[Source data]
_____

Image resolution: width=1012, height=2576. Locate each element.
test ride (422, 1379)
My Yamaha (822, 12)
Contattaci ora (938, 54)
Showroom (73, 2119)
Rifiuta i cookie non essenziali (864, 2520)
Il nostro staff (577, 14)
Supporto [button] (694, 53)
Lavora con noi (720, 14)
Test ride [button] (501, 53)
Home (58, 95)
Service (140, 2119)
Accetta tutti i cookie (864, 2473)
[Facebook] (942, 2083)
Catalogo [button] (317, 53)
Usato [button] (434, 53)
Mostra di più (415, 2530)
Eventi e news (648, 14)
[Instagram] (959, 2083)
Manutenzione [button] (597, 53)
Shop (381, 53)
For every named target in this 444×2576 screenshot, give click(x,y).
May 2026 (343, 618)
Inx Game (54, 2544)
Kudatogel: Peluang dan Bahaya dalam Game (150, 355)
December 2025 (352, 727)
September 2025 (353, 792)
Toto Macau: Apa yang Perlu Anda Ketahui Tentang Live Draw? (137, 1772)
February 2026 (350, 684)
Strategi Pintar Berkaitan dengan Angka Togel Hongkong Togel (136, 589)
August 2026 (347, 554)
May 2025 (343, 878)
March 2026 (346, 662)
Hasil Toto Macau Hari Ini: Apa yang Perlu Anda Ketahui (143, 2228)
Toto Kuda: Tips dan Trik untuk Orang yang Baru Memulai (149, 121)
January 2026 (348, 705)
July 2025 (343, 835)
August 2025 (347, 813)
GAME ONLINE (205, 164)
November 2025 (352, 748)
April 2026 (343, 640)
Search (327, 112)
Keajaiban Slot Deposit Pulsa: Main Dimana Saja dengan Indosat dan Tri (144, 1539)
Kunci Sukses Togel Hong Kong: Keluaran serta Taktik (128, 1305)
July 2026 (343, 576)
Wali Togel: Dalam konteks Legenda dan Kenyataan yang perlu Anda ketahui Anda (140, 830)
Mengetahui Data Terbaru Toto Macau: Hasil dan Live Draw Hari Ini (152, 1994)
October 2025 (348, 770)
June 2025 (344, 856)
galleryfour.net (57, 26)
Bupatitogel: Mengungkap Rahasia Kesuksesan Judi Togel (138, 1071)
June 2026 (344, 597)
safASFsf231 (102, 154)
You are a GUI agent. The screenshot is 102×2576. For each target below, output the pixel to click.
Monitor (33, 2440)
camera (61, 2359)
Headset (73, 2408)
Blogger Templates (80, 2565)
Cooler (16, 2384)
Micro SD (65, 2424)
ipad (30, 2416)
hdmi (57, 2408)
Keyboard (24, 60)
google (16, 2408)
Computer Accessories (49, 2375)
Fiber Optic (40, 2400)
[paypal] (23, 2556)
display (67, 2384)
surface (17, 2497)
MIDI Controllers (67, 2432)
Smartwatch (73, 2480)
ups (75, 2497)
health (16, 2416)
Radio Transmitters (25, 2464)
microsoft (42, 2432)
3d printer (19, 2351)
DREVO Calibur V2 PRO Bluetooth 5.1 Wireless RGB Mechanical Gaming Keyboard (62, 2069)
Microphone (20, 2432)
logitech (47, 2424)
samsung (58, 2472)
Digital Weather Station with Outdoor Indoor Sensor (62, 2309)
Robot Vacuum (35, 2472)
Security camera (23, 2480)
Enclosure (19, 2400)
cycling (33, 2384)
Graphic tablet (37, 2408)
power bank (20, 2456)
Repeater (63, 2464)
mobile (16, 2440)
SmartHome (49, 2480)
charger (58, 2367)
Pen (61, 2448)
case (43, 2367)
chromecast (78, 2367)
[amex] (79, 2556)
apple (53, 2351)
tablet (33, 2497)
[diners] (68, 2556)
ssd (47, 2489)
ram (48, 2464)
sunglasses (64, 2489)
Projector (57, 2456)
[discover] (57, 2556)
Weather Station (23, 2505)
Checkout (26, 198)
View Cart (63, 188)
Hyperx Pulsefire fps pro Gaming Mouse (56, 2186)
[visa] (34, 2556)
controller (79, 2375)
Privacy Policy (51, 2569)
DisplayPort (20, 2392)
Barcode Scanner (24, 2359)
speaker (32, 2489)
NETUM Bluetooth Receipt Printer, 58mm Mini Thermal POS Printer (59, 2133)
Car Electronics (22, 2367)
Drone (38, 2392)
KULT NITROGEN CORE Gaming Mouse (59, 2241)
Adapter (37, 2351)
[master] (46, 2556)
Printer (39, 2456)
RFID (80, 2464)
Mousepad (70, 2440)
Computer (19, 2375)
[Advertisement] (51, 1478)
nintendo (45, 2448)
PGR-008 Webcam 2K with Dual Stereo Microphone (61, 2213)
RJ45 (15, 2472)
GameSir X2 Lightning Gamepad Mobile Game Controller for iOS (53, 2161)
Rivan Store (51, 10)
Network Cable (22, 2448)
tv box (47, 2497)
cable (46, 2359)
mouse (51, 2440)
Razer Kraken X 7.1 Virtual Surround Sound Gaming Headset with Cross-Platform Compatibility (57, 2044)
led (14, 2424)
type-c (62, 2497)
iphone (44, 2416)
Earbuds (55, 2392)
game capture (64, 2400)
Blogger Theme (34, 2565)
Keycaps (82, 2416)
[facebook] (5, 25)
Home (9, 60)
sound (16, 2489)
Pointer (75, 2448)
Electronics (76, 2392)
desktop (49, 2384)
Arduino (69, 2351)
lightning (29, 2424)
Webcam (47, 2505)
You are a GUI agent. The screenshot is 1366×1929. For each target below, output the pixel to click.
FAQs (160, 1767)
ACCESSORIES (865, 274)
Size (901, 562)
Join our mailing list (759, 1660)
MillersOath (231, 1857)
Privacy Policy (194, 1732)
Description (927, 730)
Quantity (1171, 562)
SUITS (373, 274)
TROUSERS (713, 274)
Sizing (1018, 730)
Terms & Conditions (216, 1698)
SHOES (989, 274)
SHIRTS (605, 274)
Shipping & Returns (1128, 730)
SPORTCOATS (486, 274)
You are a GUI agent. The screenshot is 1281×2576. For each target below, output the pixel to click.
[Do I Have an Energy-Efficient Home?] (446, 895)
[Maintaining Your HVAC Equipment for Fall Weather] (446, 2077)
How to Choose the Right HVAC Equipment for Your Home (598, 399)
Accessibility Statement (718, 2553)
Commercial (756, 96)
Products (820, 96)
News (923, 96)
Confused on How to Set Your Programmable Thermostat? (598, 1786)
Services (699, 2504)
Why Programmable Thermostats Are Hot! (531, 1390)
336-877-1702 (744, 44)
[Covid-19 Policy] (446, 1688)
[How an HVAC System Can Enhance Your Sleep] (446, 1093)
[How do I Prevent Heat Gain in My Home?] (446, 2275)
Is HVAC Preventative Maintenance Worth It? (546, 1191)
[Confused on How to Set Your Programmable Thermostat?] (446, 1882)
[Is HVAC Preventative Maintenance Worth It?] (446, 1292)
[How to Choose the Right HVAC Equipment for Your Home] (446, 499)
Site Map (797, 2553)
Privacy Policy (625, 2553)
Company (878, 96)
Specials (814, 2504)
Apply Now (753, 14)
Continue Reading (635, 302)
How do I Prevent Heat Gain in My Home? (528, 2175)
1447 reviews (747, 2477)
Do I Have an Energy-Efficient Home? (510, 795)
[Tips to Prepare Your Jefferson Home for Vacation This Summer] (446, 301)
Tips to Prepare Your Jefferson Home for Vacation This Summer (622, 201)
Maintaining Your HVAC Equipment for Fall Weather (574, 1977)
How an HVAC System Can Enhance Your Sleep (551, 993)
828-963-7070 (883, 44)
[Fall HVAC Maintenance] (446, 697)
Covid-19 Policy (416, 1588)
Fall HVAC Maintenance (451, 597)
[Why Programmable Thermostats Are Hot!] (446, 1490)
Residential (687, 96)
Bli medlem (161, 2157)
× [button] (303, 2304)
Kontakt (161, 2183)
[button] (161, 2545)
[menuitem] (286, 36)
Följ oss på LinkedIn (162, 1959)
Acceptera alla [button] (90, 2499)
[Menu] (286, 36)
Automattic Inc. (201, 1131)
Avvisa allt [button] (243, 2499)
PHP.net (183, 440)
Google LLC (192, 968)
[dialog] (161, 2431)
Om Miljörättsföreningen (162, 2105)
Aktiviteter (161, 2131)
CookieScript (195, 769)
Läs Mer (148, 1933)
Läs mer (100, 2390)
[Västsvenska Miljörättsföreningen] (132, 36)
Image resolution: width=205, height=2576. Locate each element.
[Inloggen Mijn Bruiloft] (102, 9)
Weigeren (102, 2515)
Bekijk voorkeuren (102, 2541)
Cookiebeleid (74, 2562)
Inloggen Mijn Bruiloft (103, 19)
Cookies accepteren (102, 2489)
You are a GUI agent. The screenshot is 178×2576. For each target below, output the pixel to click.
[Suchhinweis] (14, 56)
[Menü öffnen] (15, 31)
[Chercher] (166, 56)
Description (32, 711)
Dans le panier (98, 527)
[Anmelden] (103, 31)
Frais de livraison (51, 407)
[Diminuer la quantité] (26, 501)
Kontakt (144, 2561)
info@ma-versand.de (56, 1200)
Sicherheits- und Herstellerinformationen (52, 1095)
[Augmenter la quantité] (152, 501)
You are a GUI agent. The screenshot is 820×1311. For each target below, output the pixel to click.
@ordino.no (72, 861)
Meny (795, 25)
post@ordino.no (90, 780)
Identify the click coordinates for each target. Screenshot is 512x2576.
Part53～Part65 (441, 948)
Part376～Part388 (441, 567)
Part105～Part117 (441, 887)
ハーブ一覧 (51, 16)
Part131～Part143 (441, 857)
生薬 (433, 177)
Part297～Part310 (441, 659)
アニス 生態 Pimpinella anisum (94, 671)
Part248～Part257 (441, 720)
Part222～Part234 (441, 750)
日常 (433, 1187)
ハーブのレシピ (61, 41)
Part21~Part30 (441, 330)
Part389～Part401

_____

INSTRUCTIONS FOR THE TASK:
Using the data above, repeat exactly the lines that begin at the line with "Headset (73, 2408)" and end at the line with "Computer (19, 2375)", both ends included.

SOLUTION:
Headset (73, 2408)
Blogger Templates (80, 2565)
Cooler (16, 2384)
Micro SD (65, 2424)
ipad (30, 2416)
hdmi (57, 2408)
Keyboard (24, 60)
google (16, 2408)
Computer Accessories (49, 2375)
Fiber Optic (40, 2400)
[paypal] (23, 2556)
display (67, 2384)
surface (17, 2497)
MIDI Controllers (67, 2432)
Smartwatch (73, 2480)
ups (75, 2497)
health (16, 2416)
Radio Transmitters (25, 2464)
microsoft (42, 2432)
3d printer (19, 2351)
DREVO Calibur V2 PRO Bluetooth 5.1 Wireless RGB Mechanical Gaming Keyboard (62, 2069)
Microphone (20, 2432)
logitech (47, 2424)
samsung (58, 2472)
Digital Weather Station with Outdoor Indoor Sensor (62, 2309)
Robot Vacuum (35, 2472)
Security camera (23, 2480)
Enclosure (19, 2400)
cycling (33, 2384)
Graphic tablet (37, 2408)
power bank (20, 2456)
Repeater (63, 2464)
mobile (16, 2440)
SmartHome (49, 2480)
charger (58, 2367)
Pen (61, 2448)
case (43, 2367)
chromecast (78, 2367)
[amex] (79, 2556)
apple (53, 2351)
tablet (33, 2497)
[diners] (68, 2556)
ssd (47, 2489)
ram (48, 2464)
sunglasses (64, 2489)
Projector (57, 2456)
[discover] (57, 2556)
Weather Station (23, 2505)
Checkout (26, 198)
View Cart (63, 188)
Hyperx Pulsefire fps pro Gaming Mouse (56, 2186)
[visa] (34, 2556)
controller (79, 2375)
Privacy Policy (51, 2569)
DisplayPort (20, 2392)
Barcode Scanner (24, 2359)
speaker (32, 2489)
NETUM Bluetooth Receipt Printer, 58mm Mini Thermal POS Printer (59, 2133)
Car Electronics (22, 2367)
Drone (38, 2392)
KULT NITROGEN CORE Gaming Mouse (59, 2241)
Adapter (37, 2351)
[master] (46, 2556)
Printer (39, 2456)
RFID (80, 2464)
Mousepad (70, 2440)
Computer (19, 2375)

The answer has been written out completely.